Supplied records:
============

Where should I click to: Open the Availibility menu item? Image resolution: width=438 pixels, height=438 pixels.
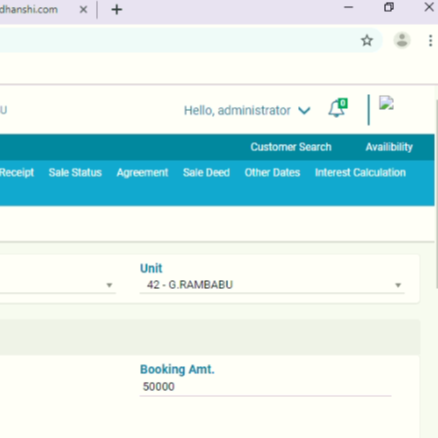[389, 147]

============

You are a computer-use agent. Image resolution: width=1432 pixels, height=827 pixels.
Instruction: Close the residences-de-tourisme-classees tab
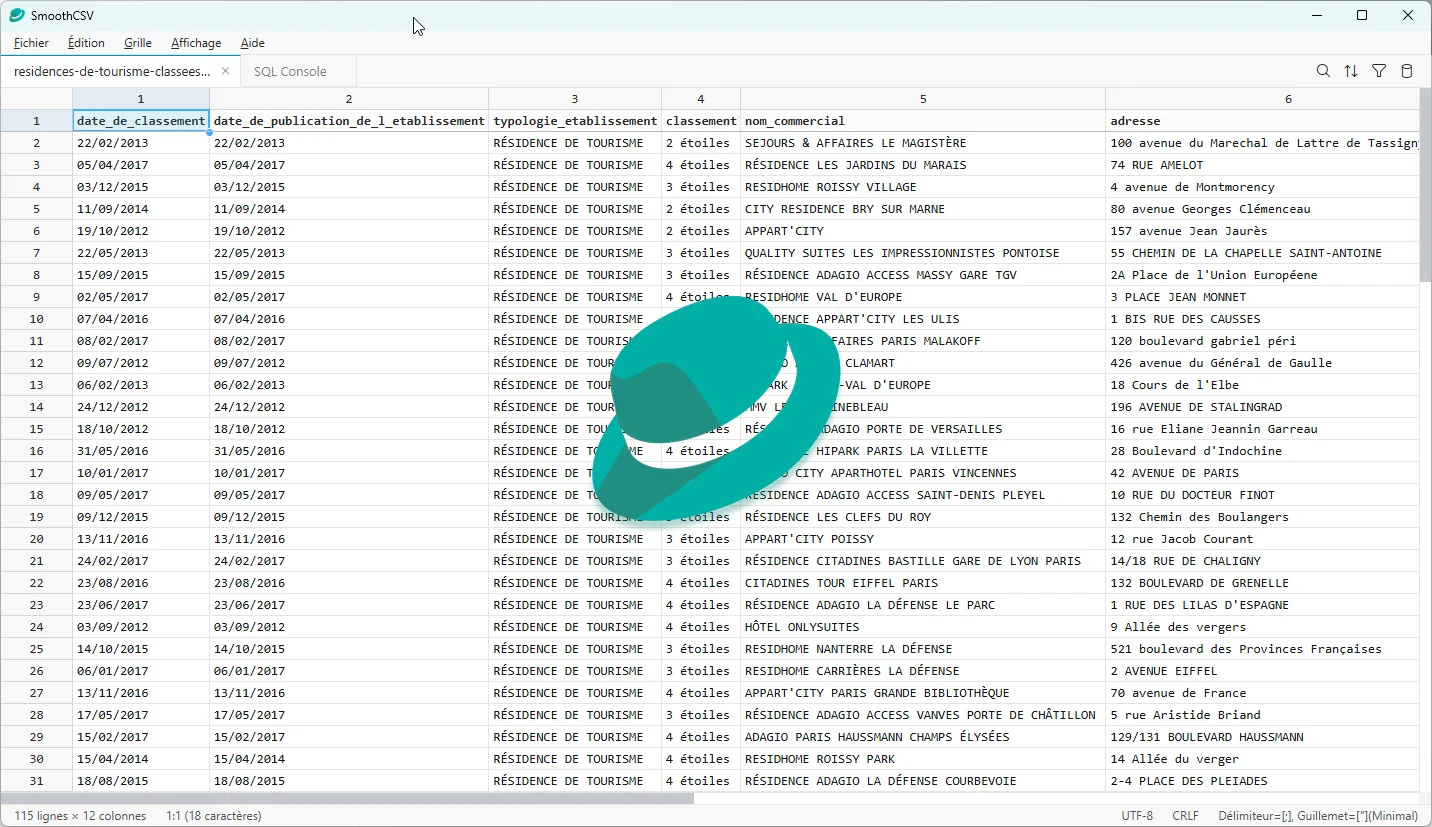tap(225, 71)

============

Instruction: Take the part that opens with the line containing "You are a computer-use" and closes with the line containing "tap(225, 71)", and write it out again with "agent" switched to "assistant", keeping everything else unchanged. Leave the pictures out of your answer.

Complete response:
You are a computer-use assistant. Image resolution: width=1432 pixels, height=827 pixels.
Instruction: Close the residences-de-tourisme-classees tab
tap(225, 71)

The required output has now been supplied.